Answer these questions from the text about Banca Finnat:
(a) Where is the bank's headquarters?
(b) Through which subsidiary does the bank manage real estate funds?
(c) In what year was Euramerica Finanziaria Internazionale established, and with which group was the partnership formed?

=== Reading passage ===

Banca Finnat
- Company type: Public
- Traded as: BIT: BFE
- Industry: Banking Financial services
- Founded: 1898
- Headquarters: Palazzo Altieri, Piazza del Gesù, 49 - 00186 Rome
- Key people: Marco Tofanelli - Chairman; Arturo Nattino - CEO;
- Net income: 13,2 Million € (2023)
- Website: www.bancafinnat.it

= Banca Finnat =

Bank in Italy

Banca Finnat Banca Finnat Euramerica is a bank founded in 1898 by the Nattino family, from whom the bank also takes its name. First a financial company, then a commission agent for the Stock Exchange and then a SIM, in 1998 it became a bank.

==Organization==

Banca Finnat's main areas of operation are asset management and financial advice for private and corporate clients, fiduciary activities, services for institutional investors, Advisory & Corporate Finance and the management of real estate funds through its subsidiary Investire SGR S.p.A. ^{.} Through Investire SGR S.p.A., a real estate fund management company, Banca Finnat manages €7 billion in diversified assets across various products and markets.

==Some history==

The origins and history of Banca Finnat date back to 1898, when Pietro Nattino opened a financial business, which has been developed by the successive generations of the family to the present day. In 1961, Euramerica Finanziaria Internazionale was established following a partnership with Morgan Group. In 1991, after the enactment of the new Italian law on stockbroking companies, both Finnat and Euramerica were registered as Società di intermediazione mobiliare or SIMs. In 1998, the company became a bank, specialising in investment services for institutional clients, businesses and individuals.

=== Dataset extract ===

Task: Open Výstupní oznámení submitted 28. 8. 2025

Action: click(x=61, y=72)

===
=== Dataset extract ===

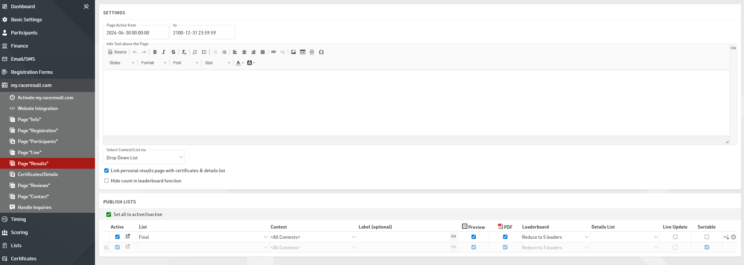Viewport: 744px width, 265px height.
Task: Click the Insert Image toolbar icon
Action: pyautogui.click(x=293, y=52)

===
=== Dataset extract ===

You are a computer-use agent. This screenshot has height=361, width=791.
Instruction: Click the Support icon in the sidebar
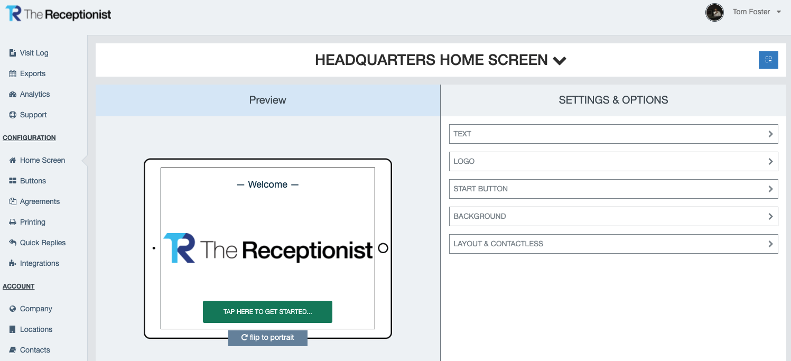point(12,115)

===

Solution to this task –
(a) Palazzo Altieri, Piazza del Gesù, 49 - 00186 Rome
(b) Investire SGR S.p.A.
(c) 1961, in a partnership with Morgan Group